On a daily basis, one alarming report after another warns us of the extreme heat conditions that the world is going through. The India Meteorological Department (IMD) has issued heat wave warnings for several Indian states during the April–June period.
Bengaluru recorded high temperatures in April, with the mercury hovering around 38 degrees Celsius. If the option was to escape to the hills, the situation is equally bad there; for instance, Ooty recorded its highest temperature at 29 degrees Celsius a couple of weeks ago. India has seen the warmest decade, with mean temperatures rising by 0.15 degrees Celsius each decade since 1950.
The Indian Institute of Tropical Meteorology (IITM) informed us that the Indian Ocean had become warmer by 1.2 degrees Celsius from 1950 to 2020, and it is only expected to heat up more in the future to 1.7 to 3.8 degrees until 2100. The study was led by climate scientist Roxy Mathew Koll, who warned, “The future increase in heat content is comparable to adding the energy equivalent of one Hiroshima atomic bomb detonation every second, all day, every day, for a decade.”
The Indian Ocean is surrounded by 40 countries, home to a third of the world’s population.
Blame it on El Nino conditions, which is the warming of surface waters in the Pacific Ocean, leading to weaker monsoon winds and drier conditions, or blame it on human-induced warming of the earth, but this is the second year in succession that the world is facing such heat; last year was 1.48 degrees Celsius warmer than the pre-industrial average.
The increased energy levels in the earth’s atmosphere make it heat up; the burning of fossil fuels increases greenhouse gases, more so carbon dioxide, in the atmosphere; add to that the rising sea surface temperatures, the melting glaciers, and the low ice cover in the Antarctic; and they make a deadly combination.
The extreme heat wave will put pressure on the already stressed power grids and make the water crisis worse. The heat wave will also bring its attendant risks to health, as heat strokes can often be fatal.
However, what is reassuring are the strides the world has taken in the renewable energy sector to help transition to sustainable energy solutions.
According to the International Energy Agency (IEA), the world is on course to increase renewable capacity in the next five years, and almost 3700 GW of new renewable capacity will come online over the 2023–2028 period, driven by supportive policies in more than 130 countries.

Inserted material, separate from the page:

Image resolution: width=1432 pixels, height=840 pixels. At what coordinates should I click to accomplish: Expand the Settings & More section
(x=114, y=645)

India’s own renewables capacity has shown an increase of 30.1 per cent in 2023, up from 27.5 per cent in 2022, according to a recent report from the Energy and Resources Institute (TERI). The top states are Rajasthan, Gujarat, Tamil Nadu, Karnataka, and Maharashtra. India is considered to be fourth in its renewable energy capacity after China, the US, and Brazil.
The 118 countries’ renewable energy pledge at the recent COP28 climate summit was to triple the world’s green energy capacity to 11,000 GW by 2030 and reduce our reliance on fossil fuels. Can we reach this target? It has to be seen.

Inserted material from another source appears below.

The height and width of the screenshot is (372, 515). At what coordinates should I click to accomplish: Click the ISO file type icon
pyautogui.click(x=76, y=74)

Meanwhile, in another positive development, the IEA reports in its Global EV Outlook 2024 that “electric car sales keep rising and could reach around 17 million in 2024, accounting for more than one in five cars sold worldwide.”
While the sales of electric cars are concentrated in China, Europe, and the US, research shows that India has seen a growing market for EVs, from below 1per cent pre-pandemic to over 6per cent in 2023.

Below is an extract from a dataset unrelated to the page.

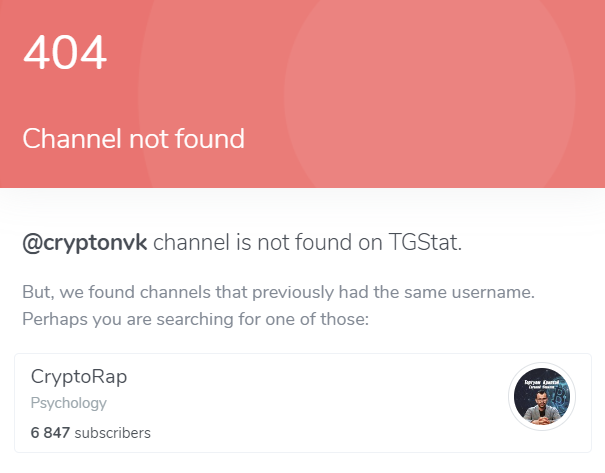Click the word subscribers in card
This screenshot has width=605, height=473.
pos(113,433)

A lot more of this is in the two-wheeler and e-rickshaw segments than in the four-wheeler segment. Supported by government subsidies and consumer preference, India might be within striking distance of meeting its target of 30 per cent EV market share by 2030.
EVs not only reduce greenhouse gas emissions but also other pollutants such as particulate matter, nitrogen oxides, and black carbon.
At COP 21, parties to the UNFCCC agreed to combat climate change by keeping the global temperature rise to well below 2 degrees Celsius above pre-industrial levels while making serious efforts to limit the temperature rise to 1.5 degrees Celsius. To make this possible, continued action is imperative.